▶ [Prompt]
In the records below, find the line containing "You are a computer-use agent." and print it and every line after it exactly, through the end. Skip pictures.

-=-=-

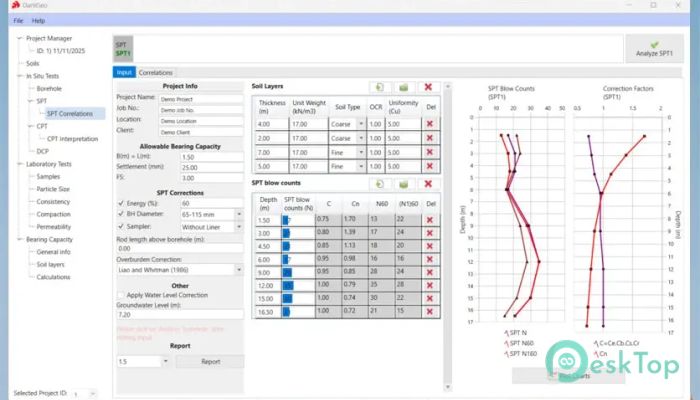Click the vertical scrollbar beside the tables
Viewport: 700px width, 400px height.
(448, 236)
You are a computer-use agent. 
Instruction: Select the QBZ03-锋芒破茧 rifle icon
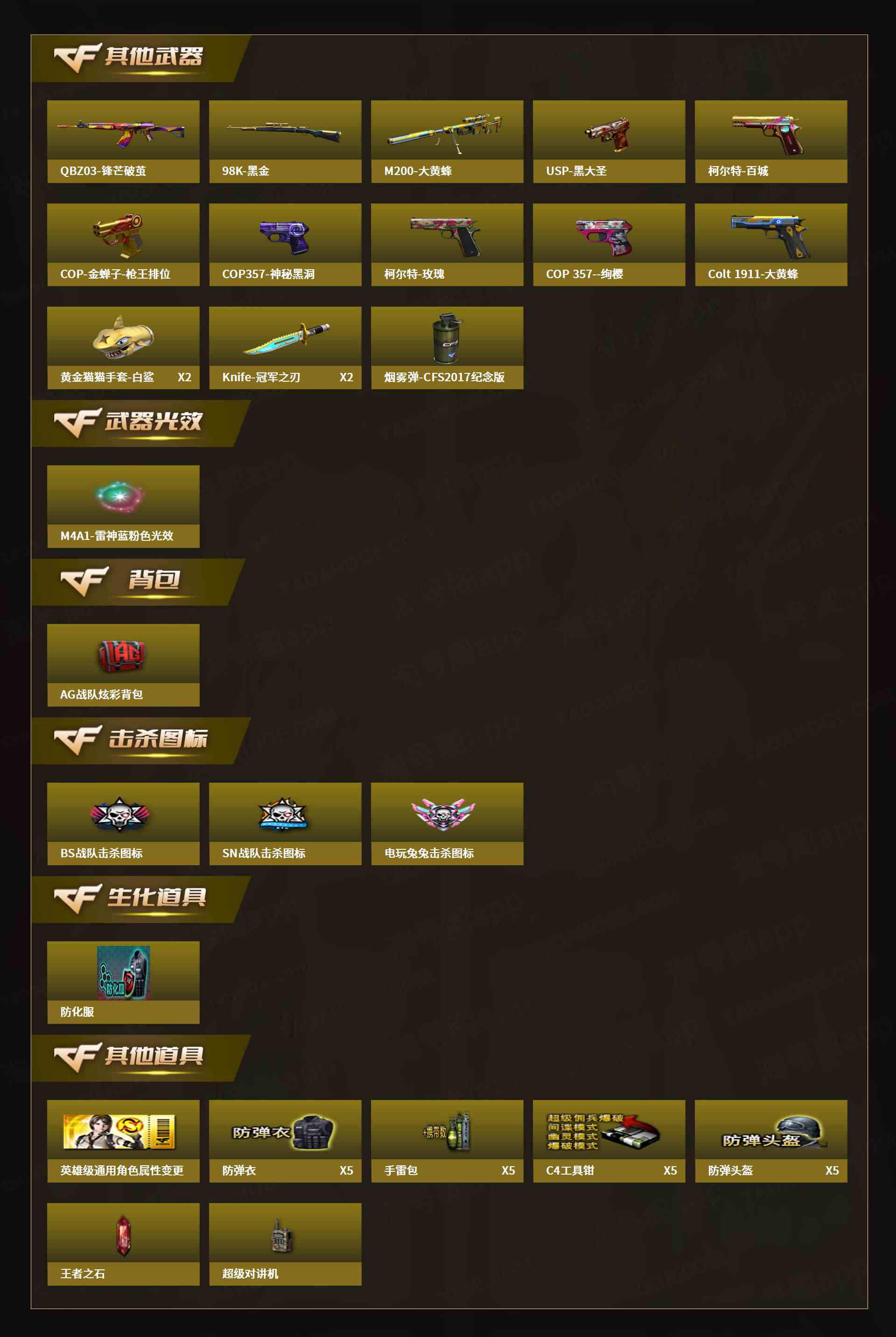click(120, 133)
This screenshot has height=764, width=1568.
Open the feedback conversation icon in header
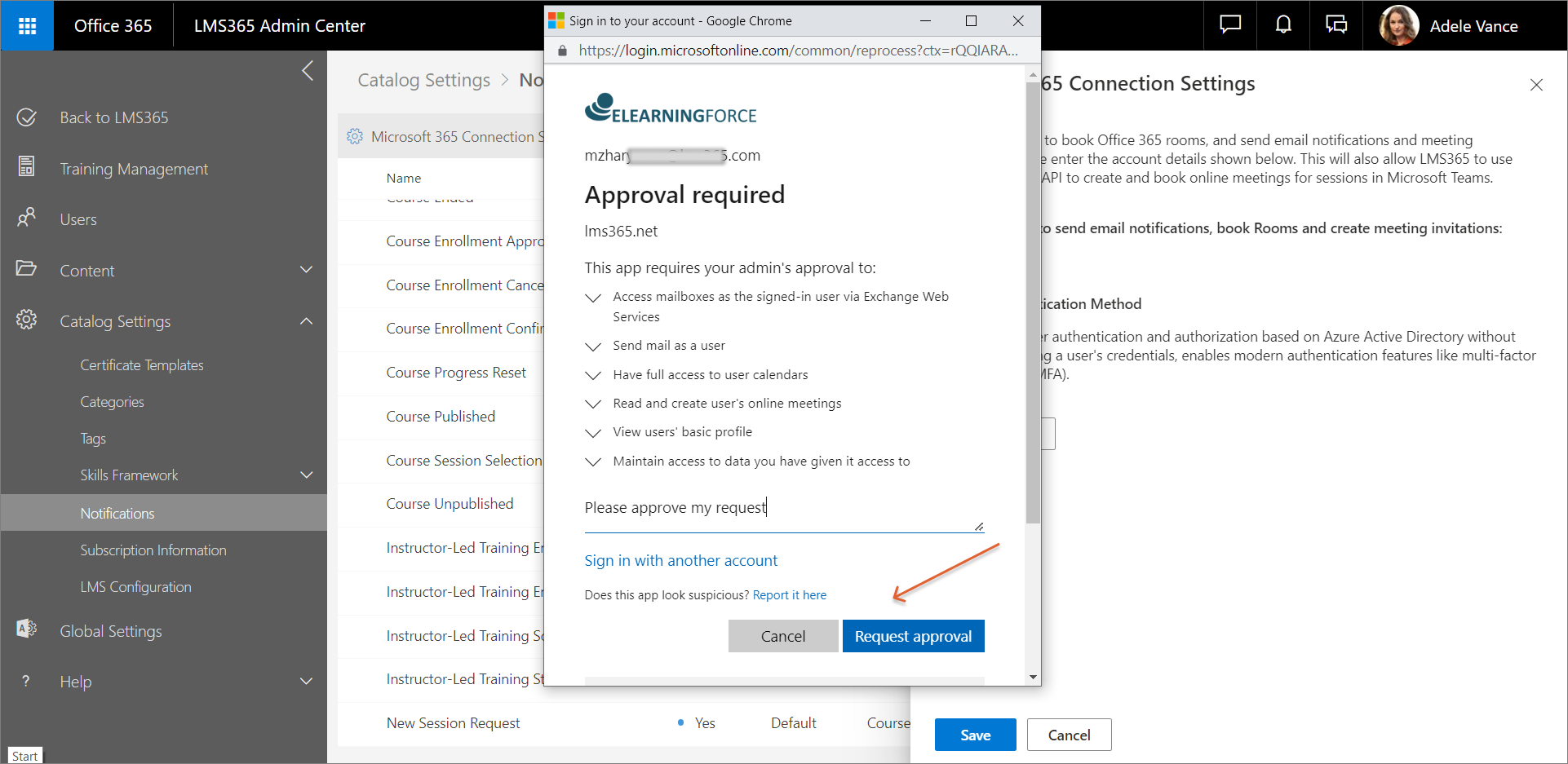[x=1336, y=25]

-=-=-

▶ [Exercise solution]
You are a computer-use agent. 
Instruction: Select the QBZ03-锋芒破茧 rifle icon
click(120, 133)
This screenshot has height=764, width=1568.
Open the feedback conversation icon in header
[x=1336, y=25]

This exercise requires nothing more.